*** Begin section ***

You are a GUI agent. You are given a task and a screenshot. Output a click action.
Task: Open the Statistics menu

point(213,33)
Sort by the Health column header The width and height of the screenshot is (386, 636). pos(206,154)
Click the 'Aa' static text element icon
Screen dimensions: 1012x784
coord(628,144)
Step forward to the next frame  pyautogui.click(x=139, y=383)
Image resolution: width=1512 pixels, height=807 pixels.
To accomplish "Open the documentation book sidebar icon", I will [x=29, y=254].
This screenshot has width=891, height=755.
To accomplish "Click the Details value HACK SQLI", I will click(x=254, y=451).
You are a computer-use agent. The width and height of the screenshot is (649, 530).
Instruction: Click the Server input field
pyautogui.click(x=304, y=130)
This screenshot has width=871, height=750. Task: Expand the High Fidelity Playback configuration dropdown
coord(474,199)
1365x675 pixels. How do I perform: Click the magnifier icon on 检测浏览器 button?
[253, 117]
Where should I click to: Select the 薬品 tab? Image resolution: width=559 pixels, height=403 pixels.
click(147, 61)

*** End section ***

GOAL OF THE EXERCISE.
Recopy all of the records verbatim.

RESULT OF THIS TASK.
You are a GUI agent. You are given a task and a screenshot. Output a click action.
Task: Open the Statistics menu

point(213,33)
Sort by the Health column header The width and height of the screenshot is (386, 636). pos(206,154)
Click the 'Aa' static text element icon
Screen dimensions: 1012x784
coord(628,144)
Step forward to the next frame  pyautogui.click(x=139, y=383)
Image resolution: width=1512 pixels, height=807 pixels.
To accomplish "Open the documentation book sidebar icon", I will [x=29, y=254].
This screenshot has width=891, height=755.
To accomplish "Click the Details value HACK SQLI", I will click(x=254, y=451).
You are a computer-use agent. The width and height of the screenshot is (649, 530).
Instruction: Click the Server input field
pyautogui.click(x=304, y=130)
This screenshot has width=871, height=750. Task: Expand the High Fidelity Playback configuration dropdown
coord(474,199)
1365x675 pixels. How do I perform: Click the magnifier icon on 检测浏览器 button?
[253, 117]
Where should I click to: Select the 薬品 tab? Image resolution: width=559 pixels, height=403 pixels.
click(147, 61)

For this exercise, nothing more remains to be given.